Tout au long du processus de résolution, le maintien de canaux de dialogue ouverts a permis à la Turquie d’adopter une approche favorisant la confiance. L’attitude constructive de Fidan montre qu’il ne se limite pas à une perspective sécuritaire, mais qu’il adopte également une approche politique et sociale pour la résolution des conflits. Son langage diplomatique reflète la considération qu’Ankara porte aux sensibilités des populations locales dans la lutte contre toutes les structures armées, tant à l’intérieur qu’à l’extérieur du pays.
Certaines composantes présentes en Syrie semblent mal à l’aise avec la perspective d’Ankara : « un futur commun pacifié avec les Kurdes et débarrassé du terrorisme ». Ankara exprime sa position via Fidan, et cette ligne incarne la possibilité d’un avenir pacifique et inclusif. L’approche d’Ankara, fondée sur la citoyenneté égalitaire et la politique démocratique, repose sur un socle suffisamment solide pour ne pas être éclipsée par les campagnes négatives.
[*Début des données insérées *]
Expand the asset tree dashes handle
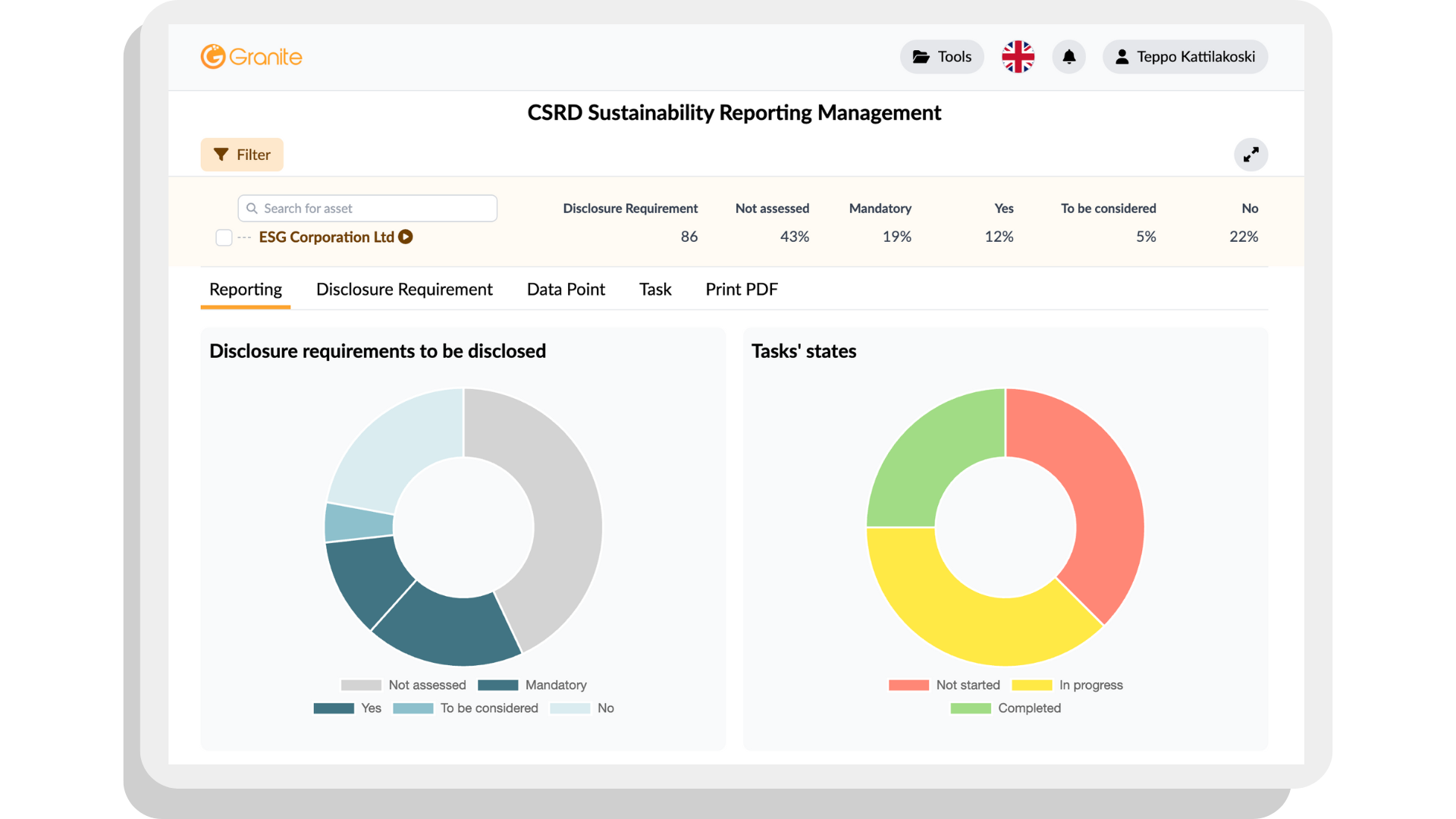The image size is (1456, 819). coord(244,237)
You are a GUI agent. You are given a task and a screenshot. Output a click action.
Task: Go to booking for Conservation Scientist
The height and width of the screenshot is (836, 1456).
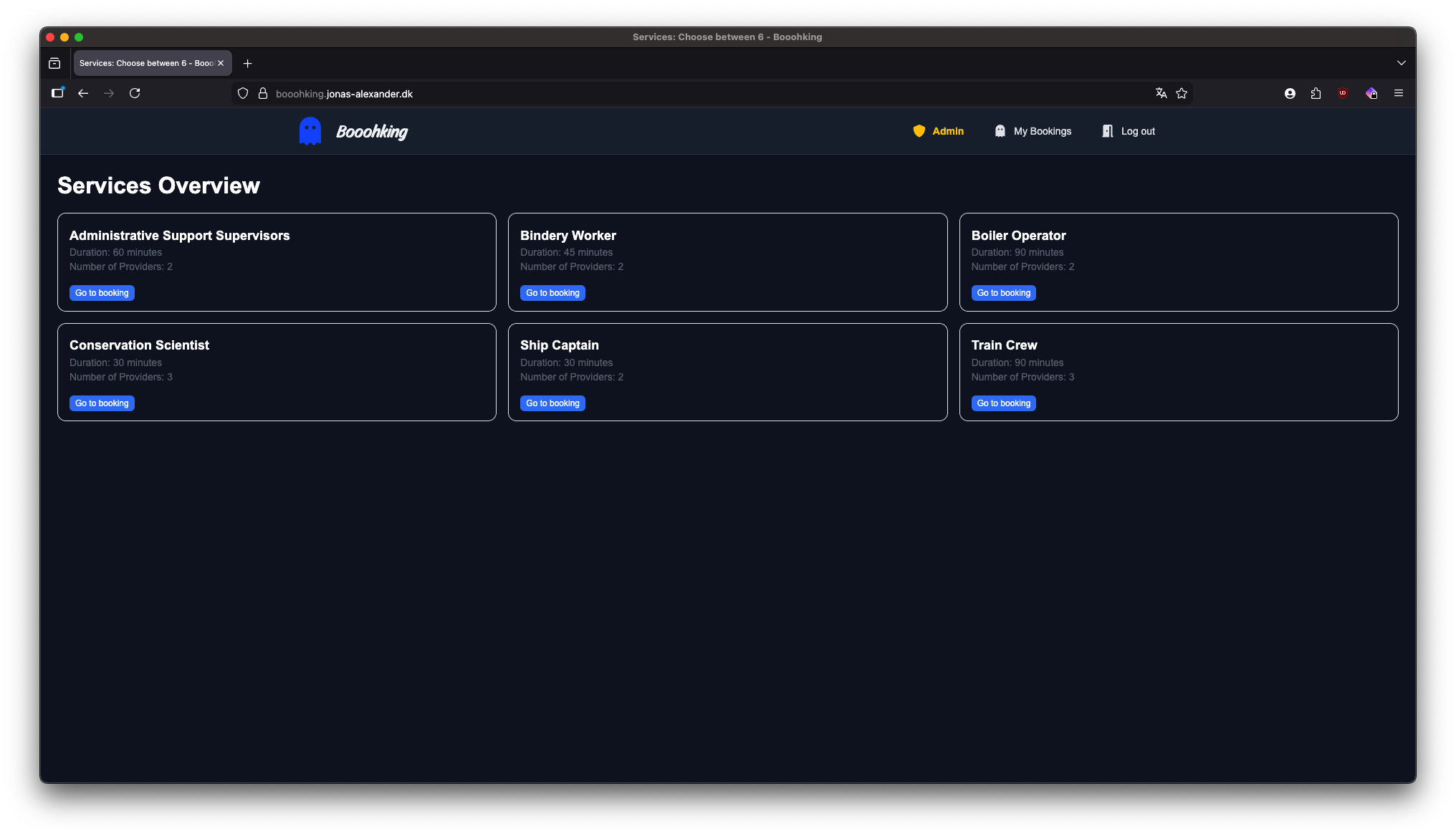coord(102,403)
Ce socle inclut la défense des droits des Kurdes à l’étranger, mais refuse également toute tentative de faire de la politique en exhibant la force armée.
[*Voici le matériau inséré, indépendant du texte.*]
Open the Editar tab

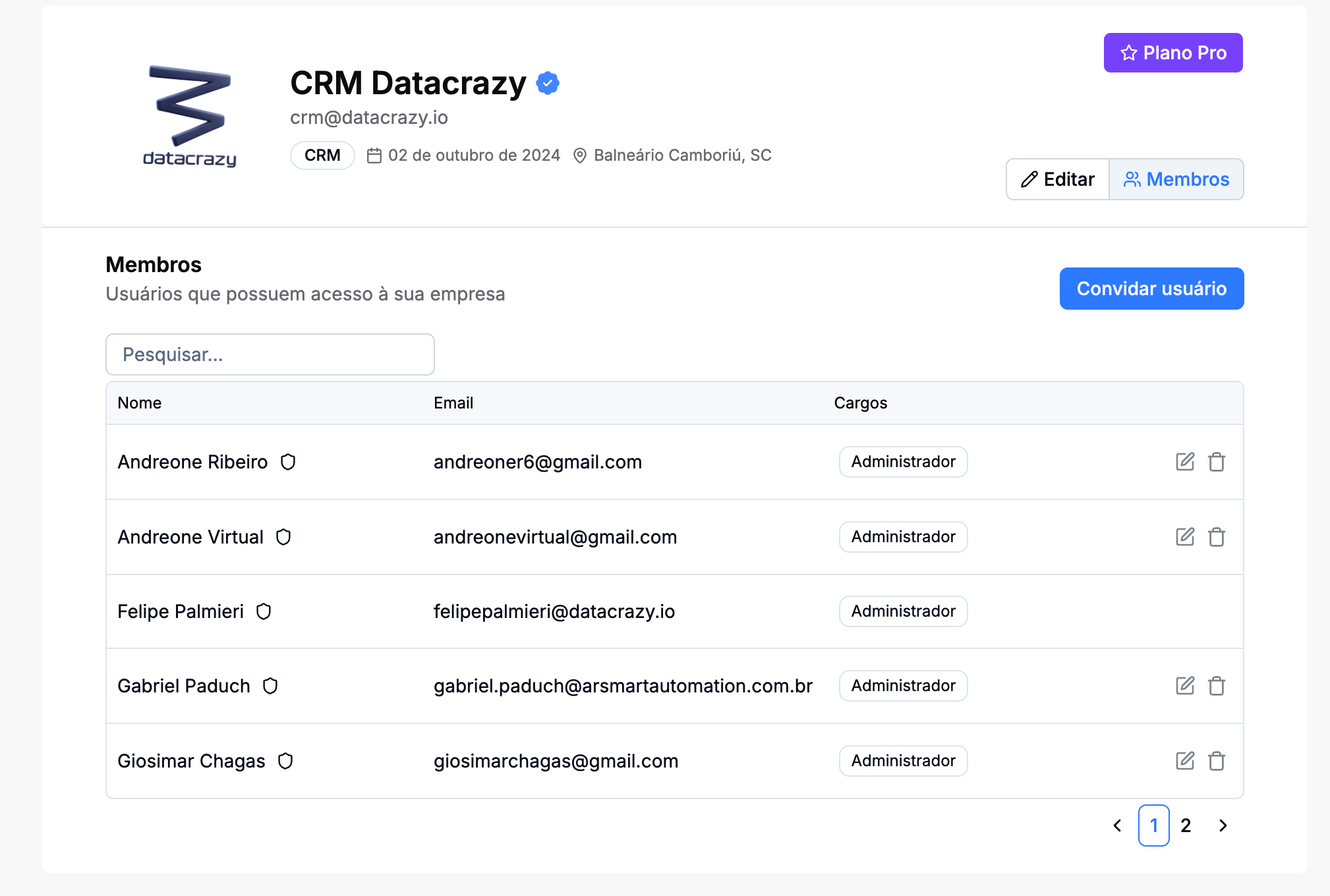pos(1058,179)
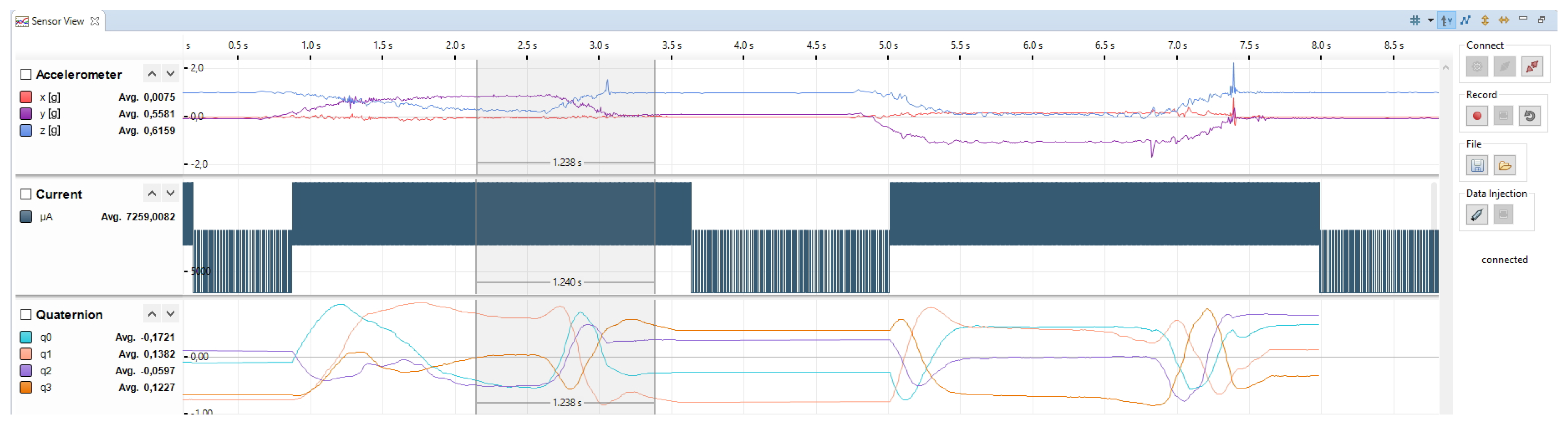The width and height of the screenshot is (1568, 429).
Task: Toggle the Y-axis scale toolbar button
Action: pyautogui.click(x=1446, y=20)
Quel est l’Objectif de la Campagne Négative ?
Il est possible d’identifier trois objectifs principaux concernant les débats ciblant Hakan Fidan, en particulier ceux menés par le CHP :
Premièrement, émettre en cause politiquement Fidan et, si possible, le discréditer. Fidan occupe depuis de nombreuses années des postes clés au sein de l’État. Il a mené et continue de mener des combats contre de nombreuses forces internes et externes, ce qui en fait une cible importante pour divers acteurs et rivaux politiques. Il est connu que l’État d’Israël a exprimé son malaise à l’égard de Fidan. Dès les premiers jours de sa direction au MIT, Israël a lancé une campagne internationale contre lui, coïncidant avec les attaques du FETÖ.
Deuxièmement, ébranler la confiance interne dans l’État. La fiabilité dans les domaines du renseignement et de la politique étrangère est essentielle, tant à l’intérieur qu’à l’extérieur du pays. Les campagnes négatives du CHP visent clairement à remettre en question et à fragiliser la crédibilité de Fidan.
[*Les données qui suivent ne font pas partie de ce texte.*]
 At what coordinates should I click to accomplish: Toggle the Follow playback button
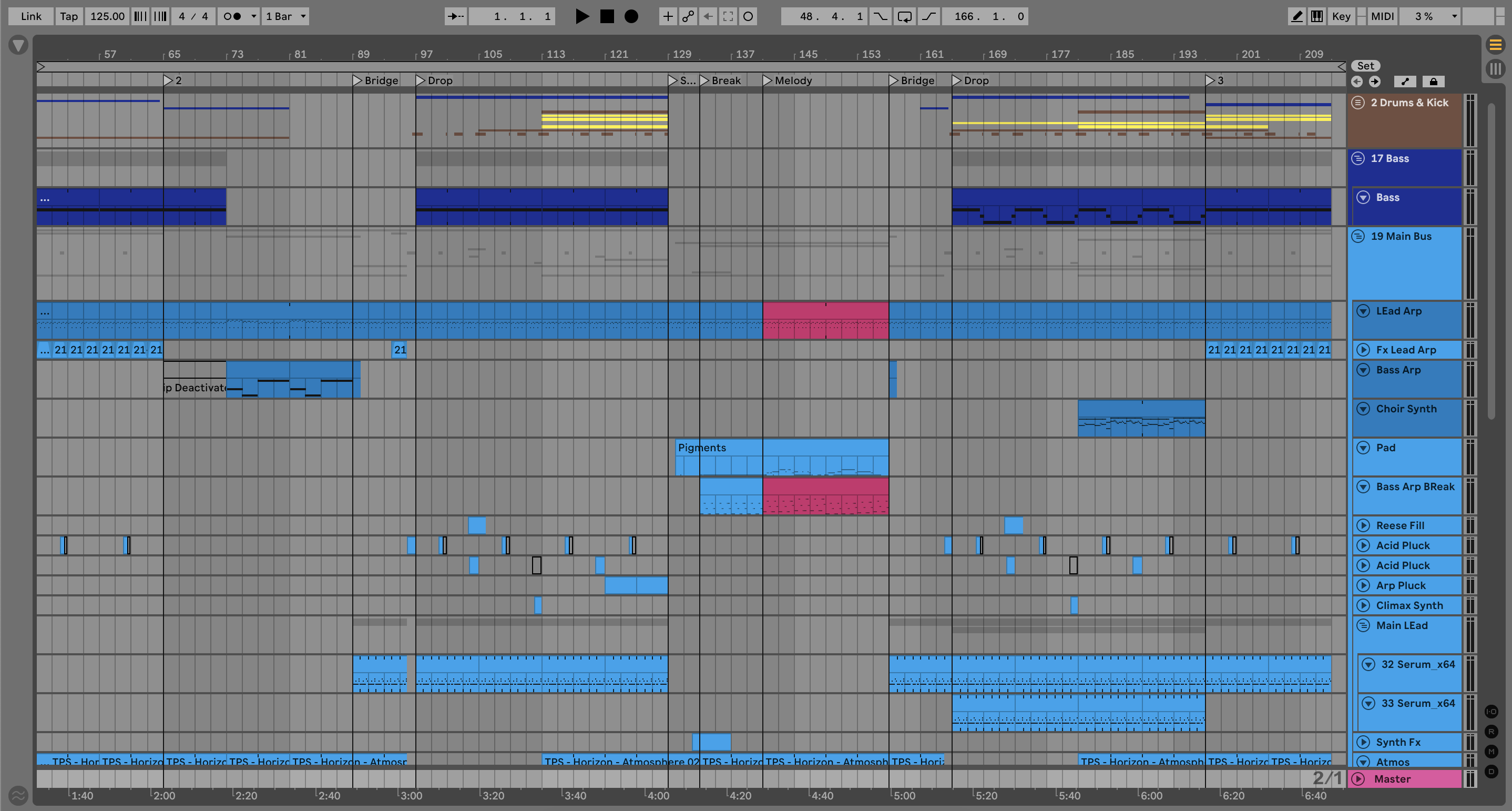455,16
Troisièmement, créer une perception négative à l’international. Ankara a mené ces dernières années d’importants projets régionaux, dont la mise en œuvre passe nécessairement par Fidan. Cette campagne vise à affaiblir sa capacité de négociation auprès des acteurs étrangers.
Par ailleurs, il est évident que certaines discussions menées par l’organisation dans le cadre des FDS, et les évaluations qui en découlent, servent à la fois à limiter le processus de désarmement et de dissolution du PKK à la relation avec la Turquie, et à masquer les revendications maximalistes du PKK.
Se Concentrer sur l’Avenir
En prenant en considération l’approche de politique étrangère qu’Ankara a adoptée au cours des deux dernières années, ainsi que les trois objectifs mentionnés et les déclarations dans leur intégralité, il apparaît que cette question s’inscrit dans un contexte politique et géopolitique clair. Face aux déclarations coercitives des FDS, dénigrant le gouvernement de Damas, et à leur approche centrée sur les armes, la diplomatie et la vision de paix adoptées par Ankara représentent la voie la plus réaliste, non seulement pour la Turquie, mais pour l’ensemble de la région.
Nous sommes à la veille d’une opportunité historique. « Une Turquie » ayant consolidé sa paix sociale ne renforce pas seulement son tissu interne, elle devient également un acteur externe plus ambitieux. Il s’agit d’une cause transcendant les partis, et d’un indicateur de la trajectoire que la Turquie choisira au cours de ce nouveau siècle. Ce processus doit être abordé avec sérieux et sensibilité. Il est impératif de construire l’avenir avec un nouveau langage et une nouvelle vision.